Sous son chapiteau le cirque rassemble les spectateurs dans un univers coupé de l’extérieur. Les numéros d’équilibristes, les acrobaties, la mise en scène d’animaux inconnus du grand public, mêlent l’émerveillement et la peur dans une atmosphère particulière, favorisant une introspection du spectateur. Cette perception du cirque comme univers social peut trouver une illustration dans la figure multiple du clown. A la fois drôle et pitoyable, le clown provoque généralement le rire pour diminuer la tension des spectateurs entre deux numéros. En calmant les émotions provoquées par les acrobaties souvent dangereuses des acrobates ou le domptage des fauves, il fait du spectacle une incarnation complète de l’existence individuelle, constamment placée entre tension et détente. Cette richesse de la fonction distrayante a pu encourager sa réappropriation par d’autres disciplines artistiques : cinéma (Circus de Charlie CHAPLIN), littérature (Fantasio d’Alfred de MUSSET), peinture (Le Cirque de George SEURAT).
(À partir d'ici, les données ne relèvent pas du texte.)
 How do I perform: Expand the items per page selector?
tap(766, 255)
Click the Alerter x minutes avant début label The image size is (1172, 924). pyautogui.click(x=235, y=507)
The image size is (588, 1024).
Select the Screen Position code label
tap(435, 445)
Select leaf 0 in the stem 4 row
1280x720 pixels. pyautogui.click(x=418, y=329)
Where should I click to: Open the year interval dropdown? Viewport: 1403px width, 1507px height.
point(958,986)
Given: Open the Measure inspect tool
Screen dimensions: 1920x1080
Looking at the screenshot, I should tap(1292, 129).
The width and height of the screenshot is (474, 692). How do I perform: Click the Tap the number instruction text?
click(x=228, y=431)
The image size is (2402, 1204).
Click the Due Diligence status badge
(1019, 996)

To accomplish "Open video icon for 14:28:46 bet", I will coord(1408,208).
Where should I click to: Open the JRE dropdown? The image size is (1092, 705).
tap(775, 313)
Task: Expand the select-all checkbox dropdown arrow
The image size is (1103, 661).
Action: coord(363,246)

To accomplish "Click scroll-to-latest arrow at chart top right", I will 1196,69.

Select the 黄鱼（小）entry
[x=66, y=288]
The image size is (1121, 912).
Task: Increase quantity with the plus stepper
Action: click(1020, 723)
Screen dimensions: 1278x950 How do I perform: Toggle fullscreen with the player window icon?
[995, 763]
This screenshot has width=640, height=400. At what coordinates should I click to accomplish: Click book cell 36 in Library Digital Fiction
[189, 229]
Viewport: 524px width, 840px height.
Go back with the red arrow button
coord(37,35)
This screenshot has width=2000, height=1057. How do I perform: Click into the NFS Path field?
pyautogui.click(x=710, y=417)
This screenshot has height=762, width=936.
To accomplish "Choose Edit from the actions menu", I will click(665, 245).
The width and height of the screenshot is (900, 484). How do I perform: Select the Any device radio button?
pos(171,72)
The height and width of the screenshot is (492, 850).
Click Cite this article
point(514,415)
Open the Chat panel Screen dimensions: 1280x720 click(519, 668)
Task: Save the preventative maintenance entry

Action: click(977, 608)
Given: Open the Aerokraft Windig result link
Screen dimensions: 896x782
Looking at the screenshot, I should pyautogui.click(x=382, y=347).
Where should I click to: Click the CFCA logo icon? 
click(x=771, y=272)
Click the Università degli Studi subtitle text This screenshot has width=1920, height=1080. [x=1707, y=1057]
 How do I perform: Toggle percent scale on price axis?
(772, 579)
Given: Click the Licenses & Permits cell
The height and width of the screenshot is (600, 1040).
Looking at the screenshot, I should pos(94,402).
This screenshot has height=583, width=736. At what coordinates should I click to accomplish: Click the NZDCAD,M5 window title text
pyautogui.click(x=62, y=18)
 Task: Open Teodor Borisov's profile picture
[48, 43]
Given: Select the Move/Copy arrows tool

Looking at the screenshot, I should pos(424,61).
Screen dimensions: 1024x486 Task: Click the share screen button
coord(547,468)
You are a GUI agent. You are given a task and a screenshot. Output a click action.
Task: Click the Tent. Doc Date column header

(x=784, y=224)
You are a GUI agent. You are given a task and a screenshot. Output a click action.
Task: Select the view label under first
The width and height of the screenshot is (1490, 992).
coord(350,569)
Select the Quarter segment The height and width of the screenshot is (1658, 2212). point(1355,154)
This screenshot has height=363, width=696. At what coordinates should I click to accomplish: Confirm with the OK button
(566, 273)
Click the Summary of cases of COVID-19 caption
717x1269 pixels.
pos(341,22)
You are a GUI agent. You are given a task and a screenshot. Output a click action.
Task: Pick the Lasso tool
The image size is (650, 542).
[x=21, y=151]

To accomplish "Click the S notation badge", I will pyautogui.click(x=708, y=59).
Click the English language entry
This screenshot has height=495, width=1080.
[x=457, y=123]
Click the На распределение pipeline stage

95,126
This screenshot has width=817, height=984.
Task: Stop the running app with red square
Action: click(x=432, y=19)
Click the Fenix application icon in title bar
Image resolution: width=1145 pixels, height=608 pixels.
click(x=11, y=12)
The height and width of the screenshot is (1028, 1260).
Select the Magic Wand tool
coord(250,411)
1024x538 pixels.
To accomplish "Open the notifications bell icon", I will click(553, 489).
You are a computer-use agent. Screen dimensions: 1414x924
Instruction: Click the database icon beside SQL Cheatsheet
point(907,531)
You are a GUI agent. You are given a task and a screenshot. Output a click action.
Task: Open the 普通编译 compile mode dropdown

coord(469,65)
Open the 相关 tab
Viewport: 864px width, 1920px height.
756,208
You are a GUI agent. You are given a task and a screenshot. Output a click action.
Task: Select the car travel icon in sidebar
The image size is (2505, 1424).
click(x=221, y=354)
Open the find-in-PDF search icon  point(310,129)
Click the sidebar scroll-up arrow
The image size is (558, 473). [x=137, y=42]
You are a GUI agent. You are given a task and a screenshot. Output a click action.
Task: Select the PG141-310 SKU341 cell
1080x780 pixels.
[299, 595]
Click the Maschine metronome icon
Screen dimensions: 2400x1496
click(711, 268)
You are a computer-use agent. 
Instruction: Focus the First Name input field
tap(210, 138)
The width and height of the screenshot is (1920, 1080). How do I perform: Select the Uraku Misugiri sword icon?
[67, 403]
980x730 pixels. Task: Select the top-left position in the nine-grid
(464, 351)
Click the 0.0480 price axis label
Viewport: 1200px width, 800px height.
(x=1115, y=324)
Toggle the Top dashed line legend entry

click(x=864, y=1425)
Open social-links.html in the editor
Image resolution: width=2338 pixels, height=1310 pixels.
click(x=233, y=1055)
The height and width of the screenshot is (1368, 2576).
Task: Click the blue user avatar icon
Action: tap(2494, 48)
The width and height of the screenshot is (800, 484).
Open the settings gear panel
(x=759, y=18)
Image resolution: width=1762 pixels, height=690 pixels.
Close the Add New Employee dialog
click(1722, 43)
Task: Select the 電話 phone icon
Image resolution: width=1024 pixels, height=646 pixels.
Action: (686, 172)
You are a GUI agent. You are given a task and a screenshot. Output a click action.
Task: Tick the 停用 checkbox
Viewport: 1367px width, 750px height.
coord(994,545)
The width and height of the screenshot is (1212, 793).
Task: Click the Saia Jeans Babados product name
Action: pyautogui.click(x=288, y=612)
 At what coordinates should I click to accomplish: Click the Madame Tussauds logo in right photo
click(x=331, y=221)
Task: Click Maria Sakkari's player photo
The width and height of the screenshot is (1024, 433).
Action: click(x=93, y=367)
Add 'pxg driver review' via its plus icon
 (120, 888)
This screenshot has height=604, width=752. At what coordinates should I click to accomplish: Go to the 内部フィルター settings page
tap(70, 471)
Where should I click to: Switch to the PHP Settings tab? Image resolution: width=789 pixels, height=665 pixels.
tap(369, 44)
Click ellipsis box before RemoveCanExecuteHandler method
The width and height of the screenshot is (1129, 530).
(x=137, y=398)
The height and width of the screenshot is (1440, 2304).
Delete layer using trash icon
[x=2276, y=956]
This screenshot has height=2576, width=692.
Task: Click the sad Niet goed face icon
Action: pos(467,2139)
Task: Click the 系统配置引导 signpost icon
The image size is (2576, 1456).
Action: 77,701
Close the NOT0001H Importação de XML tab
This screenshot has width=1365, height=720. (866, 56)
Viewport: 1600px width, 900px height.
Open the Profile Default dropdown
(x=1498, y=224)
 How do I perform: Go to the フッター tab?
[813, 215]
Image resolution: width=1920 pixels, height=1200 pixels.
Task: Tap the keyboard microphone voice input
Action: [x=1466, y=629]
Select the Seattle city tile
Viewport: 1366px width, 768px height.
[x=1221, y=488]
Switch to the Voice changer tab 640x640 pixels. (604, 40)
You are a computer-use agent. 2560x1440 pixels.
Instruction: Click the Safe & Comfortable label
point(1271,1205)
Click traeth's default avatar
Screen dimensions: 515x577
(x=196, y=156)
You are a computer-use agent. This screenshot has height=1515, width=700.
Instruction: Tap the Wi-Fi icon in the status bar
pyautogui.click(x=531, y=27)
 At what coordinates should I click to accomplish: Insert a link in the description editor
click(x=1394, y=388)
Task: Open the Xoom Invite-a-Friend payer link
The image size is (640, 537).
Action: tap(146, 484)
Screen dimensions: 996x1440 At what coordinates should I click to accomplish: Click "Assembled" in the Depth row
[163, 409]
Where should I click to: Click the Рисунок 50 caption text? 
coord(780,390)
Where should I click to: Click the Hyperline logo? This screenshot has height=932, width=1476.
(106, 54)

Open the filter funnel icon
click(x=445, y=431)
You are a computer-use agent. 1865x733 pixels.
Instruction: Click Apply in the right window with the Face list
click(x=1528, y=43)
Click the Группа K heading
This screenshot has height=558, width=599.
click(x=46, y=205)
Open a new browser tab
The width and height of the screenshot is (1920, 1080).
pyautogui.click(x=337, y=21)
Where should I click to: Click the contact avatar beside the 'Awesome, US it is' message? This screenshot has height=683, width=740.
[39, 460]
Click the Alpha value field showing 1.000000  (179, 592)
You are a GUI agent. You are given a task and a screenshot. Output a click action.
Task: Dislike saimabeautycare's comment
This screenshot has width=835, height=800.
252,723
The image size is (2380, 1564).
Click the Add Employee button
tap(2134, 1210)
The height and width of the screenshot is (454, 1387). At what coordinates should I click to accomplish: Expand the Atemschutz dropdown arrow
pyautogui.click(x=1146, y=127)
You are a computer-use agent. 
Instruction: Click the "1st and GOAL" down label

Jean Le COULTRE parlera finalement du cirque comme d’un « miroir déformant de l’ambition humaine, creuset des métamorphoses, [qui] a connu et connaîtra encore bien des avatars dans l’univers multiple et fluctuant des formes artistiques »[1]. Nous nous proposons de nous interroger sur le devenir du cirque comme source d’inspiration dans le monde artistique au sens large.

 

Du rôle social du clown

Le terme de « clown » apparaît pour la première fois en France en 1813 et trouve ses origines dans le terme anglais « clod » signifiant littéralement « plouc ». Le clown naît dans l’univers du cirque au début du XIXème siècle. Sa naissance serait le fait d’un accident lors d’une représentation : un acrobate ayant involontairement chuté devant les spectateurs, ceux-ci auraient apprécié cet instant de décontraction.  L’anglais Philip ASTLEY (1742-1814), père du cirque équestre, assurera une véritable place au rire dans le cirque et l’officialisera en inventant la figure du clown[2]. Dès son apparition, le clown se caractérise par sa fonction apaisante. Le premier et le plus connu des clowns est Joey GRIMALDI (1778-1837) comédien, qui  forge la figure du clown que nous connaissons aujourd’hui : un clown du rire, du mime, de la farce, au maquillage et aux costumes souvent extravagants. Le personnage du clown évoluera au fil des siècles et présentera progressivement deux figures complémentaires : le clown « blanc » et la figure burlesque d’« Auguste ». « Ce duo représente l’opposition perpétuelle entre l’autorité et la rébellion, l’ordre et le chaos, l’adulte et l’enfance, le maître et le serviteur, l’intelligence et la bêtise, la tête et le corps. L’Auguste fait échouer tous les projets du clown blanc, il désobéit à l’autorité, est en contre-rythme constant, toujours décalé »[3].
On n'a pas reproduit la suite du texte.